The foregoing description of the preferred embodiments of the utility model is not intended to be limiting, but rather is intended to cover all modifications, equivalents, and alternatives falling within the spirit and principles of the utility model.

Claims

1. A transformer cabinet with heat radiation structure, characterized by comprising:

cabinet top plate: a transverse beam arranged on the top of the cabinet frame;

2. The transformer cabinet with heat dissipation structure according to claim 1, wherein the cabinet frame surrounds a rectangular cabinet cavity, the transverse beams comprise two transverse beams disposed along a length direction of the rectangular cabinet cavity, and two transverse beams disposed along a width direction of the rectangular cabinet cavity, and the deflector is mounted on the two transverse beams disposed along the length direction of the rectangular cabinet cavity.

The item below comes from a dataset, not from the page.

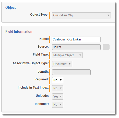Screen dimensions: 119x118
Task: Click the Object Type dropdown arrow
Action: coord(108,15)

3. The transformer cabinet with heat dissipation structure according to claim 1, wherein the cabinet frame surrounds a rectangular cabinet cavity, the transverse beams comprise two transverse beams arranged along a length direction of the rectangular cabinet cavity, and two transverse beams arranged along a width direction of the rectangular cabinet cavity, and the deflector is mounted on the two transverse beams arranged along the length direction of the rectangular cabinet cavity, and the two transverse beams arranged along the width direction of the rectangular cabinet cavity.

4. A transformer cabinet having a heat dissipation structure as set forth in any one of claims 1 to 3, wherein the baffle comprises:

5. The transformer cabinet with the heat dissipation structure as set forth in claim 4, wherein the two ends of the flow guiding section plate in the length direction are respectively provided with a flow guiding side plate, and the flow guiding side plates are arranged on the flow guiding section plate facing one side of the transformer and are bent with the flow guiding section plate.

6. The transformer cabinet with heat dissipation structure as recited in claim 5, wherein said side guide plate is bent at 90 ° to the guide section plate surface.

7. The transformer cabinet with heat dissipation structure as recited in claim 5, wherein the connection transition of said side guide plate and said guide plate surface is an arc transition surface.

8. The transformer cabinet with heat dissipation structure as recited in claim 4, wherein the side of the deflector segment is adjacent to the side edge of the transformer and does not exceed the outer edge of the winding.

9. The transformer cabinet with heat dissipation structure according to claim 1, wherein a fan is installed on a top plate of the cabinet, and an air outlet is provided on the top plate of the cabinet.

10. The transformer cabinet with heat dissipation structure according to claim 1, further comprising a fan cover disposed outside the fan, wherein an air outlet is provided at a side of the fan cover.